Clark even acknowledges that Mokyr, in a way, identifies this:

“It also has to be the case that labor saving technological advances occur in small increments, so that they are only initially profitable in high wage/low energy cost countries, but then through local learning by doing become much more effective.” (p. 88)

This is what happened in northern England, but Clark does not make the connection - as he remains too focused on national comparisons to see it.

Conclusion

Something as complex as the Industrial Revolution can only have a variety of different causes and angles to study it from. However, while many factors were likely prerequisites - Britain was unique to The Netherlands in one very specific way.

Cheap and abundant peat brought many benefits to The Netherlands in the short-term, but it ultimately set them on a different path to the British, one that was not sustainable in the long-run - and without much potential for efficiency gains.
In contrast, the British environment set in motion a coal industry that became exponentially more efficient over time - and with large resources to draw from. This started in the north of England, where wage/energy ratios were highest, and snowballed into the worlds biggest coal industry as demand soared.
As this industry progressed, (English) coal became cheaper than peat or wood could ever be.
Leaving the Dutch to play catch-up with the British, in the following period.
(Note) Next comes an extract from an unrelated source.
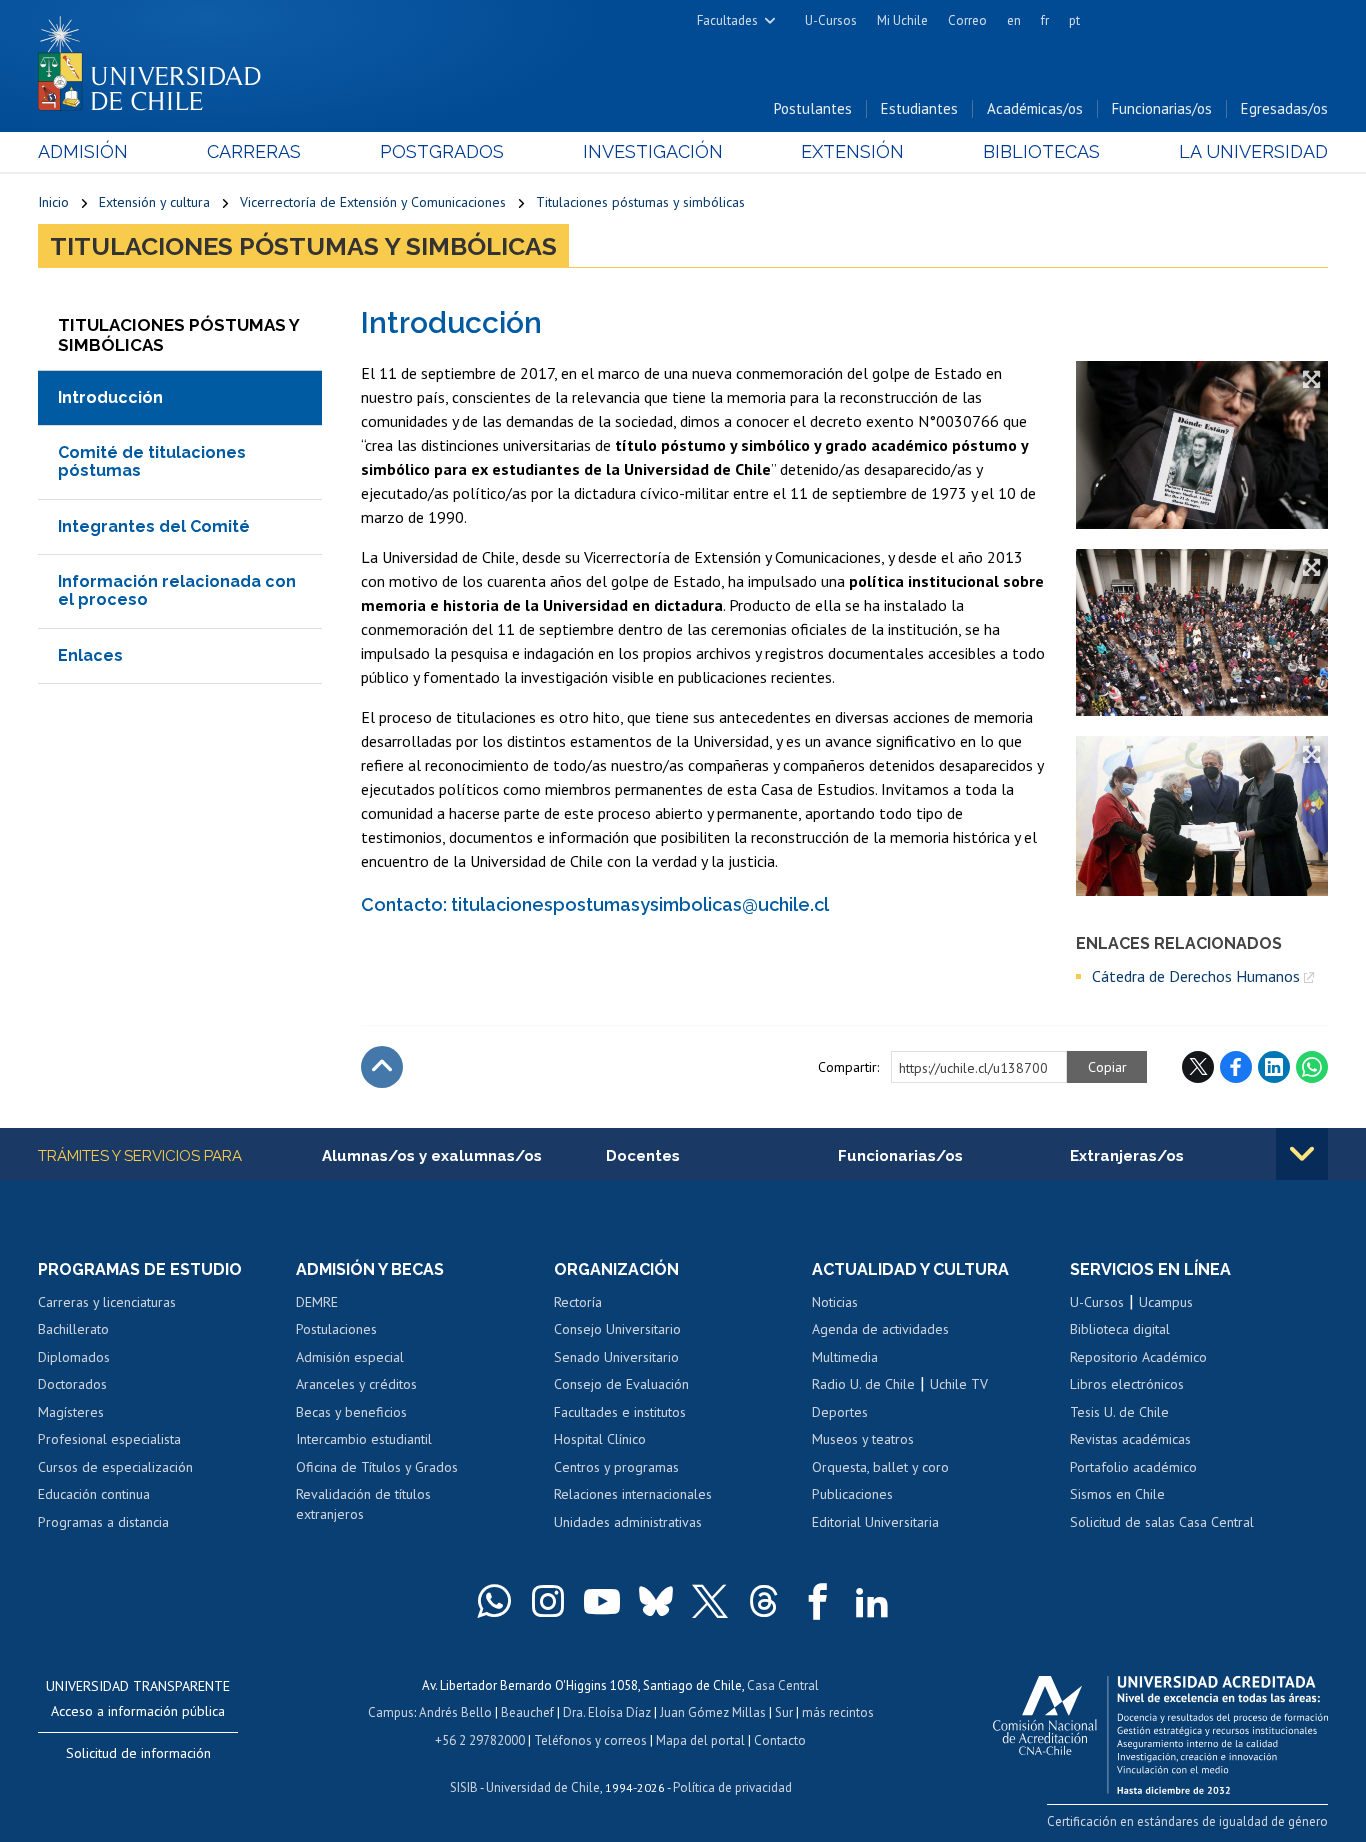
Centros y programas (616, 1467)
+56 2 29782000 (480, 1740)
An important lesson can be drawn from this energy revolution to our modern day green energy revolution amidst the Inflation Reduction Act, the EU Green Deal, and Made in China 2025. Similarly, it is in effect a race for new energy systems that will crown the economic beneficiaries of the future.

Bibliography

 Allen, R. C. “Progress and Poverty in Early Modern Europe” The Economic History Review, (2003), Vol. 56, No. 3, pp. 403- 443

 Allen, R. C. “The British Industrial Revolution in global perspective.” Cambridge University Press. (2009) https://nyuscholars.nyu.edu/en/publications/the-british-industrial-revolution-in-global-perspective

 Allen, R. C. “Why the industrial revolution was British: commerce, induced invention, and the scientific revolution” Economic History Review, 64, 2 (2011), pp. 357–384

 Clark, G. “A Review Essay on ‘The Enlightened Economy: An Economic History of Britain 1700-1850’ by Joel Mokyr” Journal of Economic Literature (2012), 50(1), 85-95.
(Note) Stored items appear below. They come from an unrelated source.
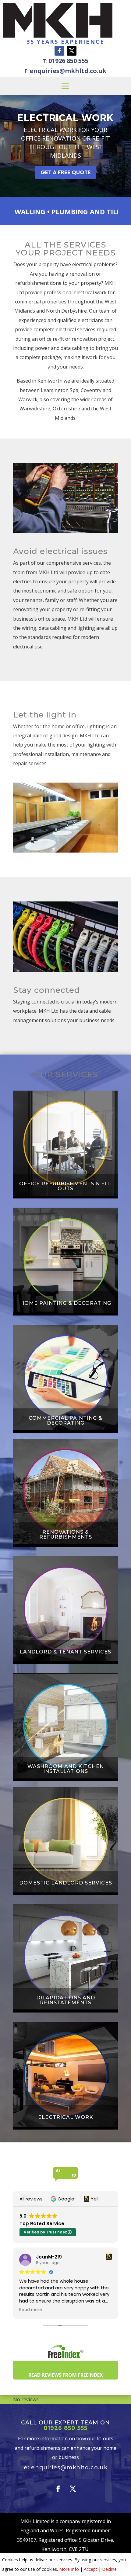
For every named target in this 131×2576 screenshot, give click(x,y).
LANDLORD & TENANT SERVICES (65, 1651)
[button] (63, 2199)
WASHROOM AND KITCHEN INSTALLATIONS (65, 1769)
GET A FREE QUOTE (66, 172)
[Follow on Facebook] (59, 51)
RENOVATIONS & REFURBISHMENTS (65, 1534)
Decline (109, 2569)
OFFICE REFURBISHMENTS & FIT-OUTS (65, 1186)
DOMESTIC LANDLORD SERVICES (65, 1883)
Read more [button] (30, 2310)
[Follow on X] (71, 51)
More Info (69, 2569)
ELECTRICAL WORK (65, 117)
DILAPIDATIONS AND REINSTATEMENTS (65, 2000)
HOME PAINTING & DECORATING (65, 1303)
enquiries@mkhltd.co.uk (68, 71)
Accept (90, 2569)
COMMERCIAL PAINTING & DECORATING (65, 1421)
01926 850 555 (68, 61)
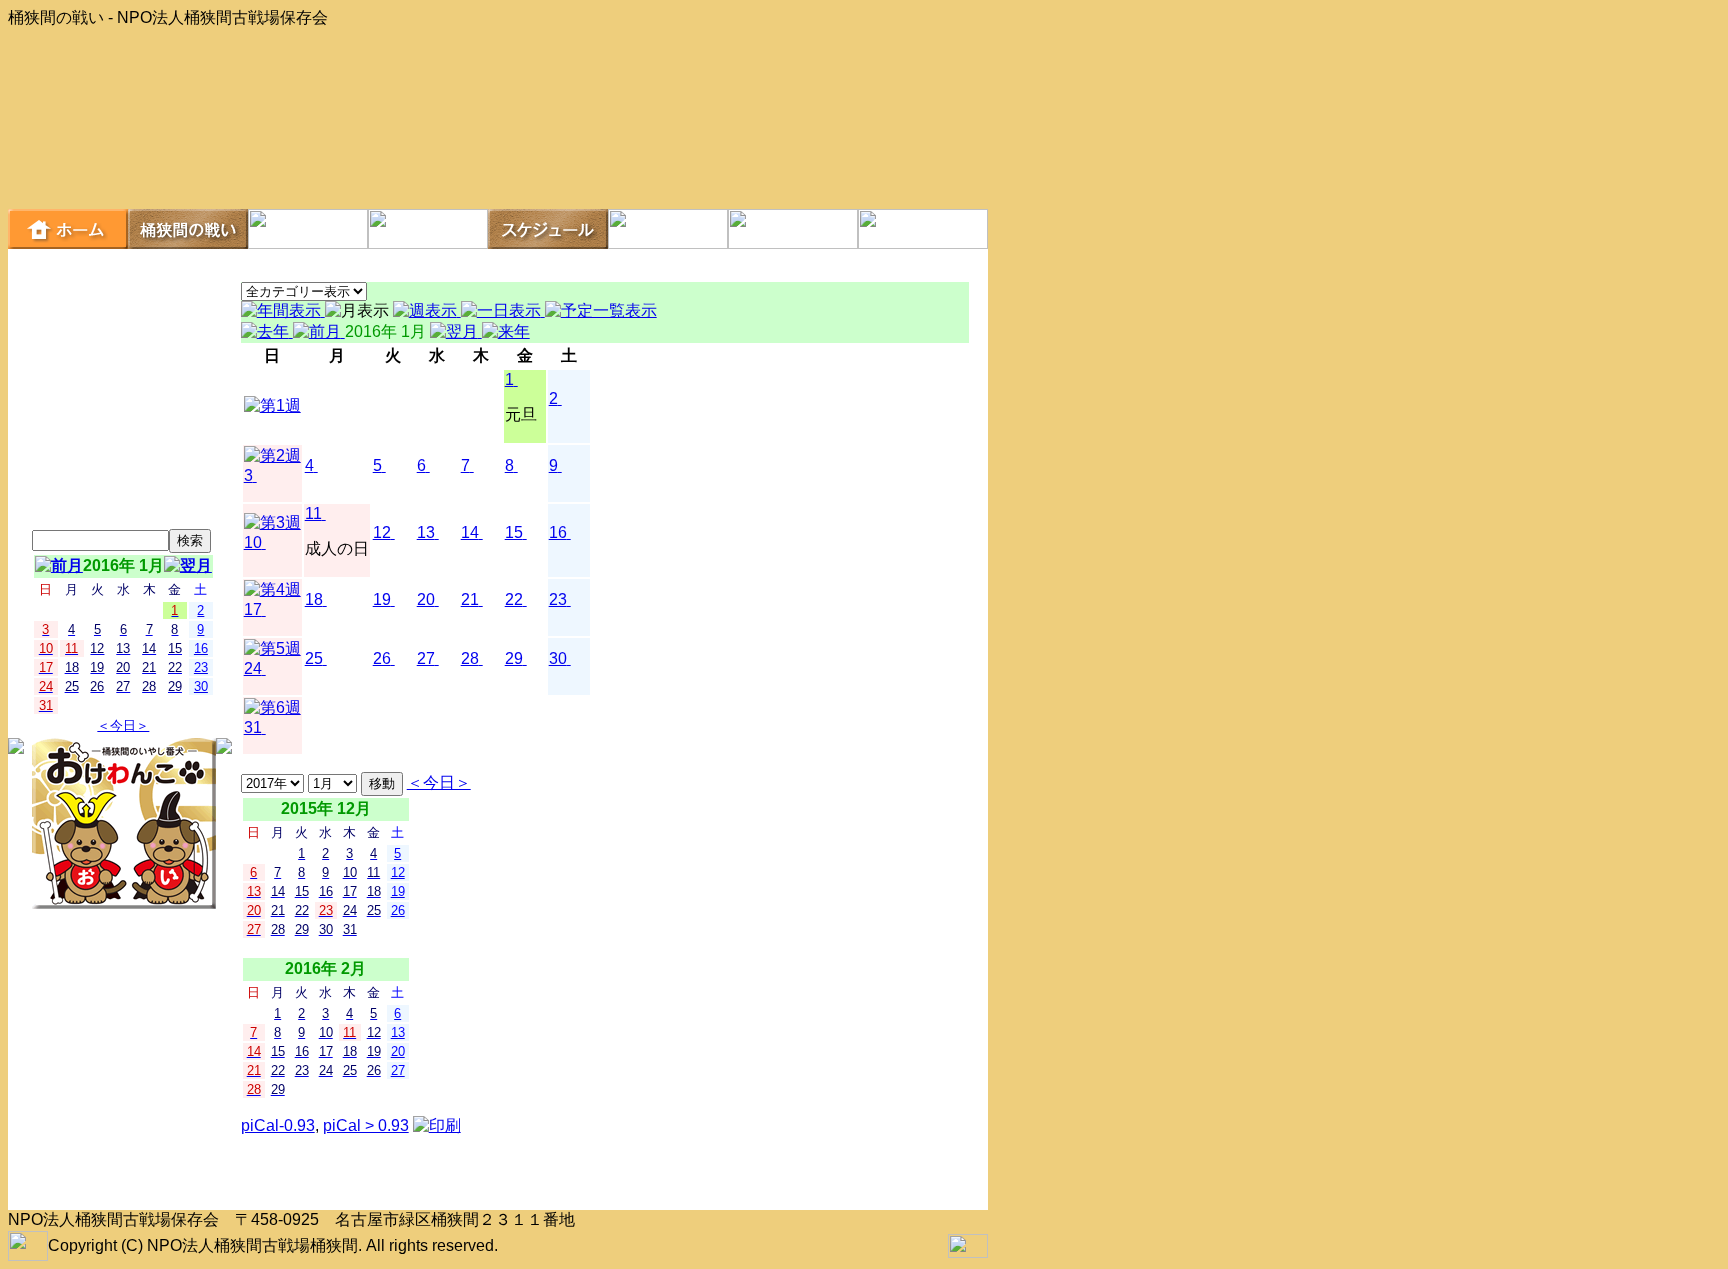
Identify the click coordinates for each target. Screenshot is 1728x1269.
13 (426, 532)
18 (314, 599)
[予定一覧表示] (601, 310)
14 (470, 532)
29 (514, 658)
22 (514, 599)
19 (382, 599)
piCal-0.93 (278, 1125)
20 (426, 599)
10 (253, 542)
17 (253, 609)
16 (558, 532)
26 (382, 658)
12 (382, 532)
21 (470, 599)
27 (426, 658)
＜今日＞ (123, 725)
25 (314, 658)
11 (313, 513)
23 (558, 599)
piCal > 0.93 (366, 1125)
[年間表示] (283, 310)
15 (514, 532)
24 (253, 668)
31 (253, 727)
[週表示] (427, 310)
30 (558, 658)
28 (470, 658)
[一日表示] (503, 310)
 De Vries, J.and Van der Woude, A. “The First Modern Economy: Success, Failure, and Perseverance of the Dutch Economy”, 1500–1815. Cambridge University Press, (1997).

 De Zeeuw, J. W. “Peat and the Dutch Golden Age: The Historical Meaning of Energy-Attainability.” A. A. G. Bijdragen 21 (1978): 3–31.

 Mokyr, J. “The Enlightened Economy: An Economist History of Britain 1700-1850” Yale University Press (2010). https://scholars.northwestern.edu/en/publications/the-englightened-economy-an-economic-history-of-britain-1700-1850

 North, D. and Weingast, B. “Constitutions and Commitment: The Evolution of Institutions Governing Public Choice in Seventeenth-Century England” Cambridge University Press, The Journal of Economic History Vol. 49, No. 4 (1989), pp. 803-832

 Unger, R. W. “Energy Sources for the Dutch Golden Age: Peat, Wind, and Coal.” Research in Economic History, (1984): 221-253.

 Weber, M. “The Protestant Ethic and the Spirit of Capitalism” (1905) https://selforganizedseminar.files.wordpress.com/2011/07/weber_protestant_ethic.pdf

 University of Calgary, https://energyeducation.ca/encyclopedia/Peat


[1] The Netherlands also had a long history of religious tolerance, especially towards protestant movements, whereas Britain had longer lasting conflict between Catholics and Protestants. A large reason for the initial Dutch uprising against the Spanish was in fact the violent suppression of Protestants.

[2] This despite Descartes being a Catholic, working out of the Protestant University of Leiden - an example of the religious tolerance in The Netherlands.